A <- data.frame(var1 = 1:10, var2=55:64)
drv <- dbDriver("SQLite") 
con <- dbConnect(drv, "basequalquer.db") 
dbWriteTable(con, "TabelaA", A) 
res <- dbSendQuery(con, "Select * from TabelaA")
fetch(res)

Looking at the source code package RSQLite, we can see that fetch calls the function sqliteFetch, copied below, which in turn calls a C algorithm, which does all the dirty work and returns NULL or a list.

sqliteFetch <- function(res, n = 0) {  
  check_valid(res)

  # Returns NULL, or a list
  rel <- .Call(rsqlite_query_fetch, res@Id, nrec = as.integer(n))
  if (is.null(rel)) return(data.frame())

  attr(rel, "row.names") <- .set_row_names(length(rel[[1]]))
  attr(rel, "class") <- "data.frame"
  rel
}

Note that the result rel becomes a data.frame after that. You could even try to turn this list into data.table, but that wouldn’t be much different from turning a data.frame in a data.table.

So, unless someone has already implemented an alternative solution, to solve your problem you would have to reimplement the C function to return an object of the type data.table (which is basically a data.frame with a pointer as an attribute). Also, you would need to change the generic definition of fetch, who expects as a result a data.frame (see here).

I personally don’t think it would be worth it, because the gain in efficiency wouldn’t be so significant, but the effort would be.

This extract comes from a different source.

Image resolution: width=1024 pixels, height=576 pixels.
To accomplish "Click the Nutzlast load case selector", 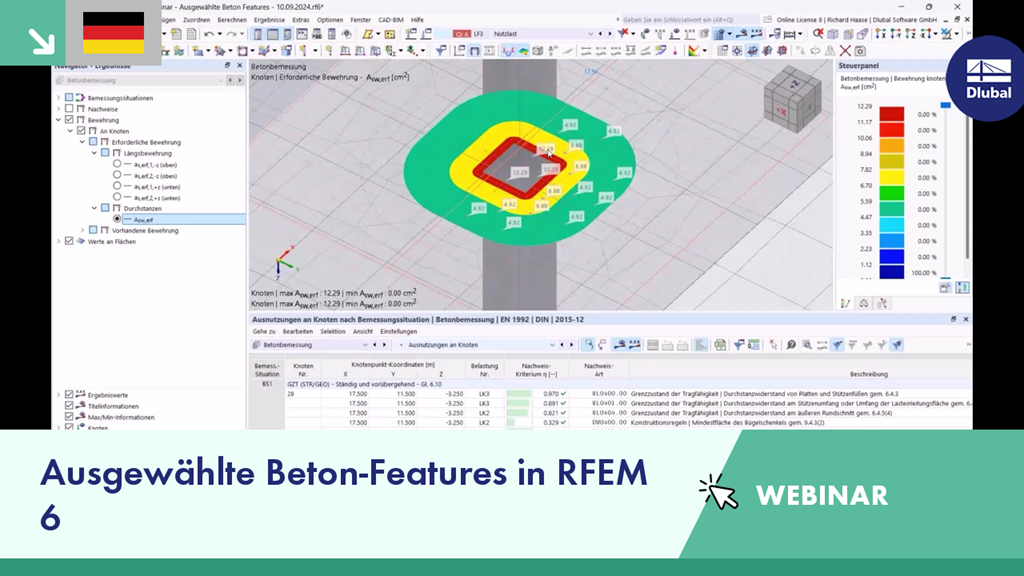I will (505, 32).
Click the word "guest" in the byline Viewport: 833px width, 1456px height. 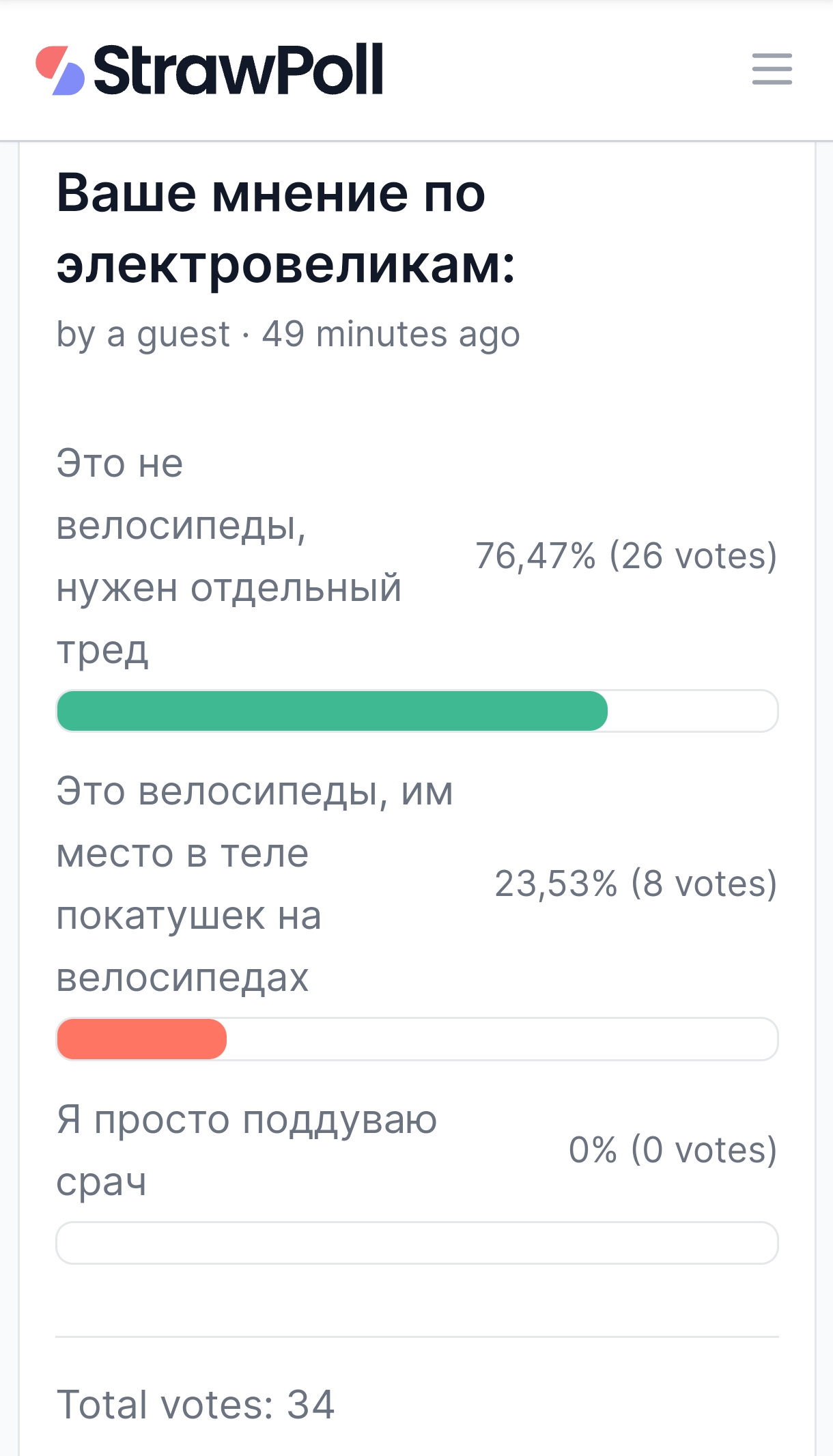click(x=183, y=334)
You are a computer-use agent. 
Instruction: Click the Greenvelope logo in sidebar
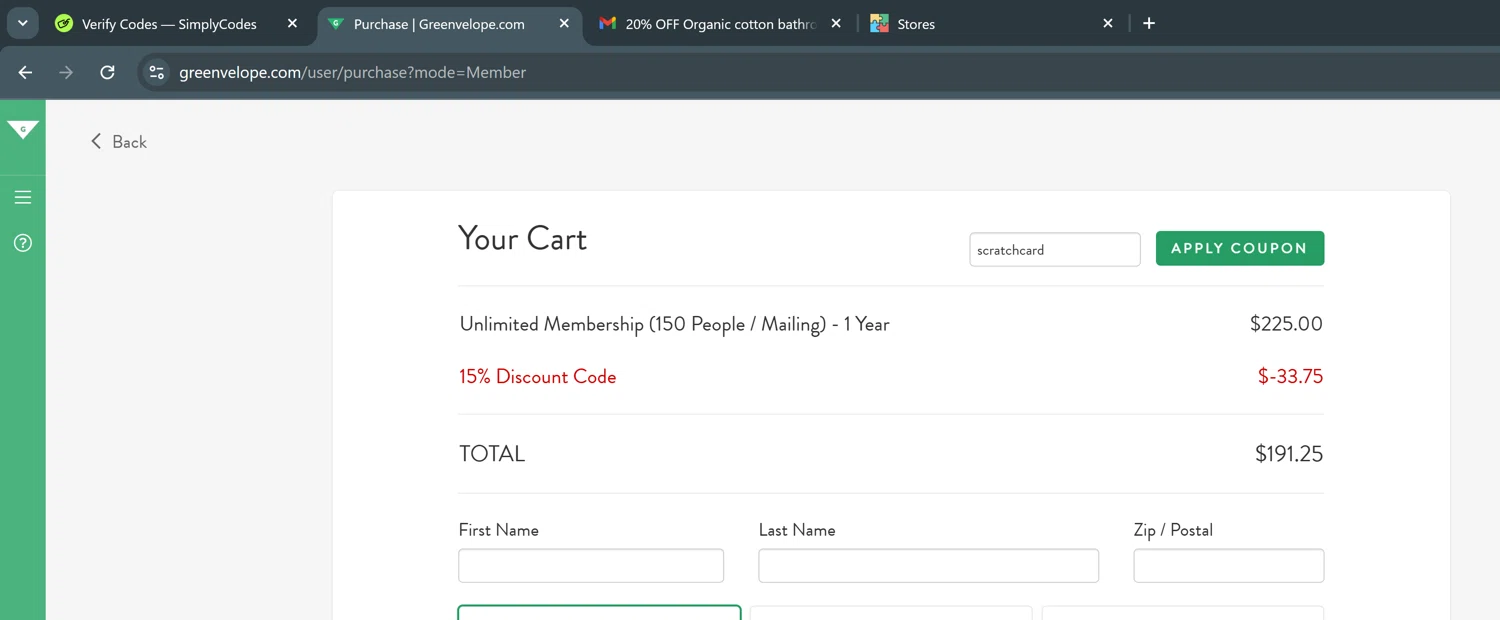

By the way, I suggest you consider using the fantastic package dplyr, which has functions for efficient database extraction, using "lazy evaluation" (basically, you can use the functions mutate, filter, select, etc. of the vocabulary of dplyr and the package magically transforms these operations into SQL before to download the data, which can result in a huge gain in data transfer). In addition, the package is meant to be intuitive and easy to use. See here.